<<<<

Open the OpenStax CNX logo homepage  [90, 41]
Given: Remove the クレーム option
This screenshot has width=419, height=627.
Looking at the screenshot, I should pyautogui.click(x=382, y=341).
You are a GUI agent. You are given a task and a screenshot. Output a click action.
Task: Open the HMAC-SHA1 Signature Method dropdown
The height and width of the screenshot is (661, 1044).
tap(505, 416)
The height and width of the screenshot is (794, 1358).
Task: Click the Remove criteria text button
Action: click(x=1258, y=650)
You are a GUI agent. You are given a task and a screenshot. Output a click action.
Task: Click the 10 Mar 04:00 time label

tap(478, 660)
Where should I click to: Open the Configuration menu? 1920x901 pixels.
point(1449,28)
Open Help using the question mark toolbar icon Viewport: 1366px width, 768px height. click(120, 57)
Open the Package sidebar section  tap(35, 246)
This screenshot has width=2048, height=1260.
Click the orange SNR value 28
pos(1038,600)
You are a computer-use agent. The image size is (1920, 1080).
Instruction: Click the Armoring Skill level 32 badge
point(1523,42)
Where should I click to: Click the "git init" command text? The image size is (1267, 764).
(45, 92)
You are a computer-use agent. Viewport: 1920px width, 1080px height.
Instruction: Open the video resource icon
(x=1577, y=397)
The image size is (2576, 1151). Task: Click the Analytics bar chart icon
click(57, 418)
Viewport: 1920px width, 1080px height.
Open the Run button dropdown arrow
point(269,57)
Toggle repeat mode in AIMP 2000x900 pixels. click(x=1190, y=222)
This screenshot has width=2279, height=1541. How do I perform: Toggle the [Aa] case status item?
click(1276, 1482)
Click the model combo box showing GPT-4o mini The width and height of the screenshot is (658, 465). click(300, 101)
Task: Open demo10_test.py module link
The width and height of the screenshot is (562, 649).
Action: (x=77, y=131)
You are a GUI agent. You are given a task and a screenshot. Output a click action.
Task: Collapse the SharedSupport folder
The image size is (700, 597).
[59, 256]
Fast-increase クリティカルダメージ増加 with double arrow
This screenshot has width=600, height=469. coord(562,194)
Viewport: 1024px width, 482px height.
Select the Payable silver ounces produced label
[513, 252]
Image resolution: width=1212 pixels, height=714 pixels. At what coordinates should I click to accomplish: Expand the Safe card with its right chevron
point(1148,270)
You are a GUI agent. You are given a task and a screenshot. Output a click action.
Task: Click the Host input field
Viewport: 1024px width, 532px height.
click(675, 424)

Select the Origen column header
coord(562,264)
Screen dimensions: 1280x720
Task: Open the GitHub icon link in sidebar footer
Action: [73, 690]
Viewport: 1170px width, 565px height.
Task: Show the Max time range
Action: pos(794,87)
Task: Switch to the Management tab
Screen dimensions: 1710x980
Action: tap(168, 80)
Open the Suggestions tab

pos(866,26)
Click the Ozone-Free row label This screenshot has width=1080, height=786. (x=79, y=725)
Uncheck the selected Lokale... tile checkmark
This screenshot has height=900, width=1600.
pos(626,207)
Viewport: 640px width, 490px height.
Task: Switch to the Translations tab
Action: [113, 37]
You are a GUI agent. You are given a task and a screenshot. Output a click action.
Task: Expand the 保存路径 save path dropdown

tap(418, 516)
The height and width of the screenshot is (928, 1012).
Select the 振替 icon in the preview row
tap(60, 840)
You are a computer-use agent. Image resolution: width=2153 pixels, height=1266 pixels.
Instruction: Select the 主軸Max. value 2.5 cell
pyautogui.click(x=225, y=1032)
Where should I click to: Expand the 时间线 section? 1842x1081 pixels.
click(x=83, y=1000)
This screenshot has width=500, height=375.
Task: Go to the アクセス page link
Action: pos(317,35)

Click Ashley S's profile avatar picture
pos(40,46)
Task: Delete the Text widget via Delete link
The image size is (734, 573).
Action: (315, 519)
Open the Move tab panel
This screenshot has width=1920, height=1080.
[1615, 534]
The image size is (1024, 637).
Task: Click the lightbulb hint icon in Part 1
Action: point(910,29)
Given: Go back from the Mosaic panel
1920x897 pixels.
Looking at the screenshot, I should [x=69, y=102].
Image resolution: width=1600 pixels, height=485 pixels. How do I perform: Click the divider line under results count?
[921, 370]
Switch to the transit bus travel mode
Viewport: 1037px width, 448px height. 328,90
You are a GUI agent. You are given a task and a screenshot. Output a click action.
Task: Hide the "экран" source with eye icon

>>>>

• **Exercise directions**:
Return every one of the rows above word for word, with nothing changed.

• **Task output**:
Open the OpenStax CNX logo homepage  [90, 41]
Given: Remove the クレーム option
This screenshot has width=419, height=627.
Looking at the screenshot, I should pyautogui.click(x=382, y=341).
You are a GUI agent. You are given a task and a screenshot. Output a click action.
Task: Open the HMAC-SHA1 Signature Method dropdown
The height and width of the screenshot is (661, 1044).
tap(505, 416)
The height and width of the screenshot is (794, 1358).
Task: Click the Remove criteria text button
Action: click(x=1258, y=650)
You are a GUI agent. You are given a task and a screenshot. Output a click action.
Task: Click the 10 Mar 04:00 time label

tap(478, 660)
Where should I click to: Open the Configuration menu? 1920x901 pixels.
point(1449,28)
Open Help using the question mark toolbar icon Viewport: 1366px width, 768px height. click(120, 57)
Open the Package sidebar section  tap(35, 246)
This screenshot has width=2048, height=1260.
Click the orange SNR value 28
pos(1038,600)
You are a computer-use agent. The image size is (1920, 1080).
Instruction: Click the Armoring Skill level 32 badge
point(1523,42)
Where should I click to: Click the "git init" command text? The image size is (1267, 764).
(45, 92)
You are a computer-use agent. Viewport: 1920px width, 1080px height.
Instruction: Open the video resource icon
(x=1577, y=397)
The image size is (2576, 1151). Task: Click the Analytics bar chart icon
click(57, 418)
Viewport: 1920px width, 1080px height.
Open the Run button dropdown arrow
point(269,57)
Toggle repeat mode in AIMP 2000x900 pixels. click(x=1190, y=222)
This screenshot has width=2279, height=1541. How do I perform: Toggle the [Aa] case status item?
click(1276, 1482)
Click the model combo box showing GPT-4o mini The width and height of the screenshot is (658, 465). click(300, 101)
Task: Open demo10_test.py module link
The width and height of the screenshot is (562, 649).
Action: (x=77, y=131)
You are a GUI agent. You are given a task and a screenshot. Output a click action.
Task: Collapse the SharedSupport folder
The image size is (700, 597).
[59, 256]
Fast-increase クリティカルダメージ増加 with double arrow
This screenshot has width=600, height=469. coord(562,194)
Viewport: 1024px width, 482px height.
Select the Payable silver ounces produced label
[513, 252]
Image resolution: width=1212 pixels, height=714 pixels. At what coordinates should I click to accomplish: Expand the Safe card with its right chevron
point(1148,270)
You are a GUI agent. You are given a task and a screenshot. Output a click action.
Task: Click the Host input field
Viewport: 1024px width, 532px height.
click(675, 424)

Select the Origen column header
coord(562,264)
Screen dimensions: 1280x720
Task: Open the GitHub icon link in sidebar footer
Action: [73, 690]
Viewport: 1170px width, 565px height.
Task: Show the Max time range
Action: pos(794,87)
Task: Switch to the Management tab
Screen dimensions: 1710x980
Action: tap(168, 80)
Open the Suggestions tab

pos(866,26)
Click the Ozone-Free row label This screenshot has width=1080, height=786. (x=79, y=725)
Uncheck the selected Lokale... tile checkmark
This screenshot has height=900, width=1600.
pos(626,207)
Viewport: 640px width, 490px height.
Task: Switch to the Translations tab
Action: [113, 37]
You are a GUI agent. You are given a task and a screenshot. Output a click action.
Task: Expand the 保存路径 save path dropdown

tap(418, 516)
The height and width of the screenshot is (928, 1012).
Select the 振替 icon in the preview row
tap(60, 840)
You are a computer-use agent. Image resolution: width=2153 pixels, height=1266 pixels.
Instruction: Select the 主軸Max. value 2.5 cell
pyautogui.click(x=225, y=1032)
Where should I click to: Expand the 时间线 section? 1842x1081 pixels.
click(x=83, y=1000)
This screenshot has width=500, height=375.
Task: Go to the アクセス page link
Action: pos(317,35)

Click Ashley S's profile avatar picture
pos(40,46)
Task: Delete the Text widget via Delete link
The image size is (734, 573).
Action: (315, 519)
Open the Move tab panel
This screenshot has width=1920, height=1080.
[1615, 534]
The image size is (1024, 637).
Task: Click the lightbulb hint icon in Part 1
Action: point(910,29)
Given: Go back from the Mosaic panel
1920x897 pixels.
Looking at the screenshot, I should [x=69, y=102].
Image resolution: width=1600 pixels, height=485 pixels. How do I perform: Click the divider line under results count?
[921, 370]
Switch to the transit bus travel mode
Viewport: 1037px width, 448px height. 328,90
You are a GUI agent. You are given a task and a screenshot. Output a click action.
Task: Hide the "экран" source with eye icon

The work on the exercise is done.